村井勇展「ニイガタサキュウ」

11月12日thu―20日fri

no.478

 村井勇が今回撮影した砂丘は、西新潟の海岸道と海の間の浜だそうで、その道を私は、ほぼ毎日車で通る。冬は実におそろしい道で、強烈な海風に吹き飛ばされた砂が、蛇のように横切り、路面をぼこぼこにする。飛砂よけのフェンスをまるごと飲み込んだ峰が、数日で出現する。地形が劇的に変貌する。強い風の日のあと、砂丘に刻まれる風紋は、多種多様でふしぎな姿をしている。
 この浜の砂丘に、村井はよく夜明けごろに行って撮影するらしい。

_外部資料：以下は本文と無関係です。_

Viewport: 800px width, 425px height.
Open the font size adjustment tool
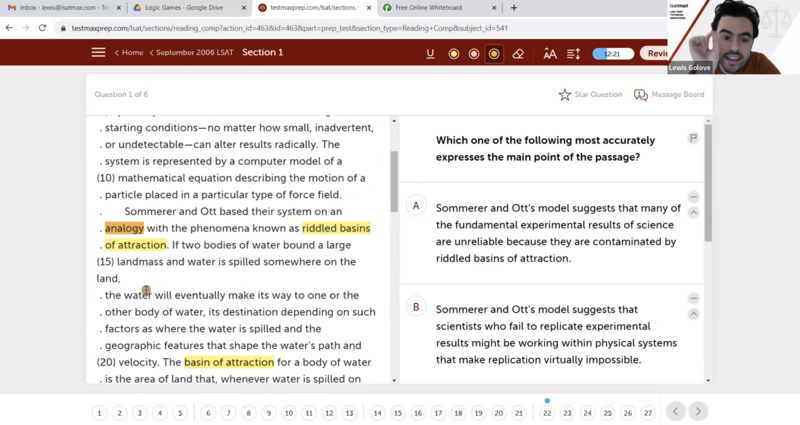click(550, 53)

幻想的な砂丘は、私の知る浜のようであり、知らない場所のようでもある。波や風の声高な叫びとは違う、砂の声がにじむ写真に引き寄せられ、歌になりそうな一歩手前で、口を噤む声の余韻に耳をすます。夢の道をたどってきた浜のようだ。(村井 勇)(企画 大倉 宏)

村井 勇(むらい いさむ)
1961年東京都生まれ。88年より製作開始された記録映画『阿賀に生きる』で撮影スタッフを務める。93年、記録映画『地域をつむぐ―佐久総合病院付属小海町診療所から』に撮影助手として参加。映画撮影終了後、単独で南佐久のお年寄りの姿を撮り続け、97年に新潟市万代リターナにて初個展「ぼちぼちいこか」開催。その後、98年長野、99年神戸、京都で巡回展を開催。新潟絵屋では2000・04・10・12年個展開催。02年創刊よりフリーペーパー「assh」(発行・新潟日報社)の表紙写真を担当する。